How to Assess the Quality of Journals

27 June 2019 Categories: Communication, Featured, Science

Authors wishing to publish their research aim to publish in journals with the highest ratings. Publishing in a prestigious journal not only looks good on your CV, but may also give you better career and funding opportunities. Researchers commonly use the journal impact factor (JIF) to assess overall journal quality. However, the JIF has its advantages and disadvantages. Here we describe other factors that you should consider while assessing a journal.

How to Assess a Journal

Your first thought is probably to select a journal that reports the best research in the field that will reach your target audience. A good quality journal would be the most read and talked about one. Therefore, you can assess journal quality by three main factors:

  1. Citation analysis – sure, we just said the JIF has its drawbacks, but it is still important. It is the average number of times a journal has been citedin a given time period.
  2. Peer analysis – have experts in the field reviewed the articles?
  3. Circulation and coverage: consider if the journal listed with an indexing service that will reach your target audience?

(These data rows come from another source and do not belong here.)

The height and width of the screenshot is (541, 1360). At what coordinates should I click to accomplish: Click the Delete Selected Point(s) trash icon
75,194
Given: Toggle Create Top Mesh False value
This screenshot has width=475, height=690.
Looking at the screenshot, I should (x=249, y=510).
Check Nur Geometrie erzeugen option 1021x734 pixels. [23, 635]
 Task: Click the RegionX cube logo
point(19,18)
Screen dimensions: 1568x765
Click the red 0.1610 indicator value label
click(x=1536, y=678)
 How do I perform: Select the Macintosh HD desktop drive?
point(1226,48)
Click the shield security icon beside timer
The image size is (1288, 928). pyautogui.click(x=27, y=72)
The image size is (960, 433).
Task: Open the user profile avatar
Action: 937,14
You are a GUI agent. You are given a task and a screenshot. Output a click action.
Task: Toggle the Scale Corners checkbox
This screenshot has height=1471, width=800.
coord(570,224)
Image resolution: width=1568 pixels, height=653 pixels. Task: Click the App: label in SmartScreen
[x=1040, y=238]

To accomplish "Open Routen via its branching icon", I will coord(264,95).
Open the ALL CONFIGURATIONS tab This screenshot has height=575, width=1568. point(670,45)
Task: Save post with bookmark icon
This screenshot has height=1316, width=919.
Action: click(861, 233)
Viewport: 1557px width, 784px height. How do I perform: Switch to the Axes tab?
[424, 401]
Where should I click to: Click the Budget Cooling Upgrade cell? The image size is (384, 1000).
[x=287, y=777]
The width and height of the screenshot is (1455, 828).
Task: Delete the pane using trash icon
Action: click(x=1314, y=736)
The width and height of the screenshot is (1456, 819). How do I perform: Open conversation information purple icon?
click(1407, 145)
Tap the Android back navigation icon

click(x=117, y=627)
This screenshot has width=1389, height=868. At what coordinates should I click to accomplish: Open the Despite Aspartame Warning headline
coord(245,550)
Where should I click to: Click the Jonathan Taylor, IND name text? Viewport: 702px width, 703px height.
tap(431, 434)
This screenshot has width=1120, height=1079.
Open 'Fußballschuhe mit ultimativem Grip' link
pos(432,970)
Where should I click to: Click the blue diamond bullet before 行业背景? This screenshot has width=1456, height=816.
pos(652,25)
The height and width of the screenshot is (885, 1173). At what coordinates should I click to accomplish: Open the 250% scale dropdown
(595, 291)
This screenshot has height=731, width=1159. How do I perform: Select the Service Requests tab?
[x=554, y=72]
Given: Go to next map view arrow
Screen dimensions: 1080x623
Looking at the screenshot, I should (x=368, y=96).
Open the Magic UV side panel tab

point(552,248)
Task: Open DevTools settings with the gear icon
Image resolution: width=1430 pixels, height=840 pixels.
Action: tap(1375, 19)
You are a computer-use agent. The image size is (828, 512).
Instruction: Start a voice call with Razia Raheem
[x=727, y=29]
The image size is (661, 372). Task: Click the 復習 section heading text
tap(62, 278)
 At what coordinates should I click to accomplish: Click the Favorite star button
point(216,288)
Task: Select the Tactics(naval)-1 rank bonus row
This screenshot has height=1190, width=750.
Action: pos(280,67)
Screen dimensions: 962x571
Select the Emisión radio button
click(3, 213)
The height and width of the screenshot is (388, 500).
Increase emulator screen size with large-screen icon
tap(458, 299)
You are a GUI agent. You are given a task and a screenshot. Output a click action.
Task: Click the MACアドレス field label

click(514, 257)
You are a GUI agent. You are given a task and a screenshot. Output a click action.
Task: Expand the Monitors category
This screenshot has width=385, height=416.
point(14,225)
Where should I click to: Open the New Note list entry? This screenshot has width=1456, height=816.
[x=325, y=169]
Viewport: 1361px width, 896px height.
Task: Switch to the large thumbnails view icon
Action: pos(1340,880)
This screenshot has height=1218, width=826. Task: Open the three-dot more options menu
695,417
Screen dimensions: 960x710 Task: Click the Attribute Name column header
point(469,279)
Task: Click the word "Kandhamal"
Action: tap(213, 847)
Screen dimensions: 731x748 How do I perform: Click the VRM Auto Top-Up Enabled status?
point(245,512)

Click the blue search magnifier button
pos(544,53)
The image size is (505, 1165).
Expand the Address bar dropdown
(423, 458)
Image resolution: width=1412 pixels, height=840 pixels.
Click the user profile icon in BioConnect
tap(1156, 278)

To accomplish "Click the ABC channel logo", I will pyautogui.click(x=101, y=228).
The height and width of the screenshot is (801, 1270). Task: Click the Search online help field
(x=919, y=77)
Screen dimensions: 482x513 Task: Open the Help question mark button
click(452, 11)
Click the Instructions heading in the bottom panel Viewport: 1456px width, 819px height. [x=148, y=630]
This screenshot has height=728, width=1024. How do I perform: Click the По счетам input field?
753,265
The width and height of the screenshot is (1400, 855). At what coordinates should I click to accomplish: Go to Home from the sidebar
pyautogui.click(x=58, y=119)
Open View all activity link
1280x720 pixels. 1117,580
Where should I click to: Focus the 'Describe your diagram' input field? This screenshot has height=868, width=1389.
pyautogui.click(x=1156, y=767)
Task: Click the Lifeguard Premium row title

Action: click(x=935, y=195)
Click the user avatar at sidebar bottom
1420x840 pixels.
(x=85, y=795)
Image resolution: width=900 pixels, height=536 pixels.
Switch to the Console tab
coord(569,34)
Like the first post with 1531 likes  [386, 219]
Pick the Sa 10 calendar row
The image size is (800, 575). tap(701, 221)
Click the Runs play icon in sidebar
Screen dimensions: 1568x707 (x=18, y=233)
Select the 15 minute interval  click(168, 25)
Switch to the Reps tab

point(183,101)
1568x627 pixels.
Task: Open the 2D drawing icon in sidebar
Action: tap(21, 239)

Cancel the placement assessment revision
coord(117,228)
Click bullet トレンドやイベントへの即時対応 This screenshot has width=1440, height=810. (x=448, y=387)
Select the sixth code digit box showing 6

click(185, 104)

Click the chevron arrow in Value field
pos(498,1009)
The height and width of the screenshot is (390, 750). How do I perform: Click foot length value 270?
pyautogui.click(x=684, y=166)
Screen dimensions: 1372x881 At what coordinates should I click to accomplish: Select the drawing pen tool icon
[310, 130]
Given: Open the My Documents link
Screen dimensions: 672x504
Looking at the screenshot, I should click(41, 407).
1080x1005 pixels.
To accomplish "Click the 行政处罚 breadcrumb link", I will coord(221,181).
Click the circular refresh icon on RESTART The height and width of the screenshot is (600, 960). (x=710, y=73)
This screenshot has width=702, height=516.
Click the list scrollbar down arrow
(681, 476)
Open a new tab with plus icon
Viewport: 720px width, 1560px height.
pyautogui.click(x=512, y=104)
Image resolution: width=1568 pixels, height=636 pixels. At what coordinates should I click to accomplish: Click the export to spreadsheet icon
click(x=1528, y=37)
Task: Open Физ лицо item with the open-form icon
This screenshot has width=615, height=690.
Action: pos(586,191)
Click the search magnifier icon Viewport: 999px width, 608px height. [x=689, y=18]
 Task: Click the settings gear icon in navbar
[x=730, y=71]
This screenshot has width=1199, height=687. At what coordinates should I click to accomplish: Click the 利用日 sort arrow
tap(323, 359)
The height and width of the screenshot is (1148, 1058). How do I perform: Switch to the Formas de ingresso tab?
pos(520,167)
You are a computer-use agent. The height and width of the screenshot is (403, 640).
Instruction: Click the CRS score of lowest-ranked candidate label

Considerations of These Criteria

None of the criteria above should be used to evaluate the quality of a journalin isolation because they all have their advantages and disadvantages which we highlight below.

Citation Analysis

It makes sense to rank a journal by its average citation record since this indicates its popularity. It is:

  • Quantitative
  • Regularly updated
  • Calculated by a neutral party

However, its indication of journal quality is questionable because:

  • Not all citations reflect good research.
  • Authors in the same network tend to cite each other heavily.
  • English speaking countries are favored since these countries host citation analysis databases.
  • The type of article influences it. Review articles tend to get more citations than original research articles.

Peer Analysis

This is a high-quality control measure of research before publication in a journal. However, you should look at the reviewer selection criteria at to assess the caliber of the reviewer. Although reviewers are considered experts in their field, they have varied knowledge and experience. This often results in different opinions.

Circulation and Coverage

Journals that reach an international audience quickly, with available electronic copies, will be given preference. You want to publish your article as soon as possible. You also want it to reach your target audience.

Other Factors to Consider

In addition to the criteria mentioned above, there are other factors that one can use to judge the quality of a journal:

Standardized Research Reporting Framework

A standard set by the journal that ensures that all the information you need to assess the research in a paper is present.

Journal Ranking

This is based on the citation record as well as the prestige of the journal. It gives the perception of the journal by researchers.

Discussion Platform

The ability to discuss the merits and shortcomings of a paper adds value to the research community. Therefore, a journal that provides an online discussion platform could be given. This, of course, is only valuable if the research community makes contributions.

Acceptance/Rejection Rates

Some journals publish these rates on their websites. A high rejection rate implies that a journal is very particular about the quality of the research that they publish. However, the disadvantage of this rate is that the journal does not give reasons for rejections. Also, a high rejection rate could simply be a matter of limited publication space.

To get an overall journal rank, and decide which journal would be best for you, you can consider all the above factors. However, you need to remember that you cannot compare journals between fields since the criteria standards will vary.